The national and state averages cited above are provided as-is via the Zillow Mortgage API, assuming a loan-to-value (LTV) ratio of 80% (a down payment of at least 20%) and an applicant with a credit score between 680 and 739. The resulting rates represent what borrowers can generally expect when requesting quotes from lenders based on their qualifications, which may differ from advertised teaser rates. © Zillow, Inc., 2025. Use is subject to the Zillow Terms of Use.

As inflation slows and the Fed potentially decreases its benchmark rate, most forecasts anticipate a gradual decline in rates. However, economic policy and inflation uncertainty mean rates may remain elevated for some time. Ultimately, the Federal Reserve's monetary policy, combined with inflation, economic growth, and investor demand, exerts a significant influence on the cost of home financing in the U.S.
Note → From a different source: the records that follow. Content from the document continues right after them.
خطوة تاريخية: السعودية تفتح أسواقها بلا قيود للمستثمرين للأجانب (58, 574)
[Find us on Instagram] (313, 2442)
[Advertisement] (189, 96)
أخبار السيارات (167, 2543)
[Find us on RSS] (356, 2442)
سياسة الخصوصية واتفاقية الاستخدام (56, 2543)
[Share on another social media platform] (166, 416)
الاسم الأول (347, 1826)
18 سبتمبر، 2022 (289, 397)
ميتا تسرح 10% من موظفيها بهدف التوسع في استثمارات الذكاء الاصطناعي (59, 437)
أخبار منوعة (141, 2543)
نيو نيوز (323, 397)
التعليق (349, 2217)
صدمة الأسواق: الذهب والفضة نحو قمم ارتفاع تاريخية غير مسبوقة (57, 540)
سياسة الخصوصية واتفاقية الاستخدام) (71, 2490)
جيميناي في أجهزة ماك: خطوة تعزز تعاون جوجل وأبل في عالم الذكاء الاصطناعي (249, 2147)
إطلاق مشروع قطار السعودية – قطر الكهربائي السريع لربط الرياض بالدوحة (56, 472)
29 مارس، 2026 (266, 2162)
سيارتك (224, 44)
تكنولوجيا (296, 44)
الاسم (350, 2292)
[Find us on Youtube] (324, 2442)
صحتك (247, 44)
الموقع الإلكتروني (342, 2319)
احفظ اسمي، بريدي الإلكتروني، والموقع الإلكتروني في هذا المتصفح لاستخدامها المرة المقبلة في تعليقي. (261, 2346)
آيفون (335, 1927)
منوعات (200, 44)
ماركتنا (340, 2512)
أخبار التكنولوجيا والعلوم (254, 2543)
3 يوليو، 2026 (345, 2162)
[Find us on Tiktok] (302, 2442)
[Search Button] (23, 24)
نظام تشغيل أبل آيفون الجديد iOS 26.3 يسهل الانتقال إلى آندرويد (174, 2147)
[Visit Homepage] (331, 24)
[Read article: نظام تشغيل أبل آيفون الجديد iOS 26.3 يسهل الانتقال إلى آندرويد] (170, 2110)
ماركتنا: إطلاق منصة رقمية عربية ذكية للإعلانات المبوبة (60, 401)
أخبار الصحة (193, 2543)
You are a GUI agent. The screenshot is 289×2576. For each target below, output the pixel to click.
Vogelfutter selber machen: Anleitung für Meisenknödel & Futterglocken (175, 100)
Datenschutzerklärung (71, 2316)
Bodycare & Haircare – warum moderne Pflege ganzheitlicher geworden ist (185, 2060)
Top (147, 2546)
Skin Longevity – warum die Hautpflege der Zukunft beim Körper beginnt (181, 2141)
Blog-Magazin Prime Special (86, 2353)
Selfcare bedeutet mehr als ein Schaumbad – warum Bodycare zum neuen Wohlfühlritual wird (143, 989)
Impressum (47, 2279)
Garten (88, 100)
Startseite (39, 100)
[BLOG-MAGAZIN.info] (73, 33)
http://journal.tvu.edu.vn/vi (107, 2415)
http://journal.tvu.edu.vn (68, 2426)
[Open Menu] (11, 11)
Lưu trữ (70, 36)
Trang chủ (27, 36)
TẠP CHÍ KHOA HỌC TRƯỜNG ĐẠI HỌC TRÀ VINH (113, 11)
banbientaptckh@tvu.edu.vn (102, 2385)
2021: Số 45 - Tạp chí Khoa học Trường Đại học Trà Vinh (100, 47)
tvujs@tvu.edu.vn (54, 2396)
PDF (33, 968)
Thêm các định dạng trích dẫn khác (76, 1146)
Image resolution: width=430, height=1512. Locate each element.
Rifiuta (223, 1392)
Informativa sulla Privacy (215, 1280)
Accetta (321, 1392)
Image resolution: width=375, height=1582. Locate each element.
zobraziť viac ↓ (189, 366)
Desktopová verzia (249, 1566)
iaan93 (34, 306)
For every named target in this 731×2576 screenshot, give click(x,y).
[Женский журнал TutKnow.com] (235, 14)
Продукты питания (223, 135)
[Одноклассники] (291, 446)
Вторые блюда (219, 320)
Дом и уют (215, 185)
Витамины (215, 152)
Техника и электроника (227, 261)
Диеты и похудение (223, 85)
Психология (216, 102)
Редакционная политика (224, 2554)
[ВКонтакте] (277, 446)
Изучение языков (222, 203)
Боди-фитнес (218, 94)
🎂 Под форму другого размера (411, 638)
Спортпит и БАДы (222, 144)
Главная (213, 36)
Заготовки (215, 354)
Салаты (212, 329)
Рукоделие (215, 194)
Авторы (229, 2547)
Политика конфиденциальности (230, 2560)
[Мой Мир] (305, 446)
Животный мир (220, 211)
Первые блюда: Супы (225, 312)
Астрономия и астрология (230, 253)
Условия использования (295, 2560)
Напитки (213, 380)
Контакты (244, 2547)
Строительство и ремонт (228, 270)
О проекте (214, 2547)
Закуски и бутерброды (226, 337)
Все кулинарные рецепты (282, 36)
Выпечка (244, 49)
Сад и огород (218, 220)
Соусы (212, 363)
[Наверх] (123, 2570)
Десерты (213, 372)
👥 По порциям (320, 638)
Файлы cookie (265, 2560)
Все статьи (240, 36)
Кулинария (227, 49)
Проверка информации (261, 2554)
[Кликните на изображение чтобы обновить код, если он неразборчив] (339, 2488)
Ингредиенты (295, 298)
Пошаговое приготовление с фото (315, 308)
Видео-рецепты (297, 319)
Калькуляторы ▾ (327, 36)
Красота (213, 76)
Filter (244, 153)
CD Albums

  1. For those interested in personal-finance and investing, it's crucial to monitor the changing mortgage rates as they influence the cost of home financing.
  2. To make an informed decision while personal-finance investing, considering different tokens such asICO could potentially generate returns while your personal-finance is tied up in a mortgage. This could help offset the increased mortgage expenses and ensure a more favorable financial position.